Performance Analysis of KNN and SVM in DiscriminatingPulmonary Nodules
Abstract
Identification of malignant pulmonary nodules plays a crucial role in the diagnosis of lung cancer in the early stage which in turn improves the chances of survival of an individual. Timely detection and treatment are essential to eradicate cancerous lung nodules from the body. Computer-Aided Detection (CAD) system is used to detect the nodules from the thoracic region in the CT image. The lung CT images are taken from LIDC-IDRI database. The input image is enhanced using contrast enhancement. Adaptive thresholding and active contour model without edges are done for segmenting lung parenchyma.

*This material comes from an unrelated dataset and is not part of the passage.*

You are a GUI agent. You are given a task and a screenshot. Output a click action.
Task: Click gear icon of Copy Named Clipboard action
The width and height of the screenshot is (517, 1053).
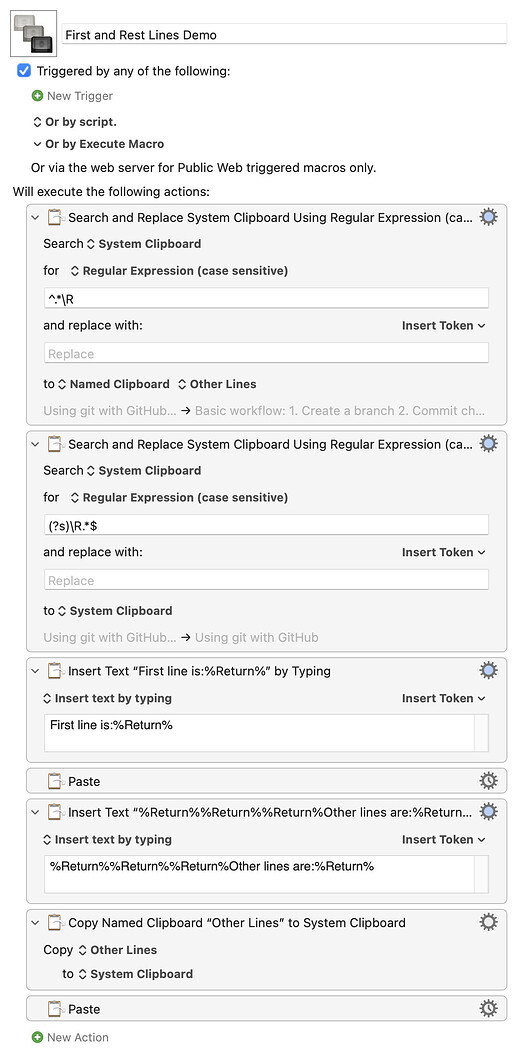pyautogui.click(x=488, y=923)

Morphological operations are performed using a disk-shaped structured element. Masking process is done for detecting the candidate nodules. Textural features are taken from all the detected candidate nodules. To analyze whether it is a benign nodule or malignant nodule, K-Nearest Neighbor (KNN)and Support Vector Machine (SVM) classifiers are employed. The performance metrics of these two classifiers are analyzed in the classification of benign and malignant pulmonary nodules. In this study, we analyzed different types of KNN and different types of SVM in pulmonary nodules classification. From the experimental work, we interpret that quadratic SVM outperforms medium KNN with better AUC of 0.82 in the pulmonary nodule classification task.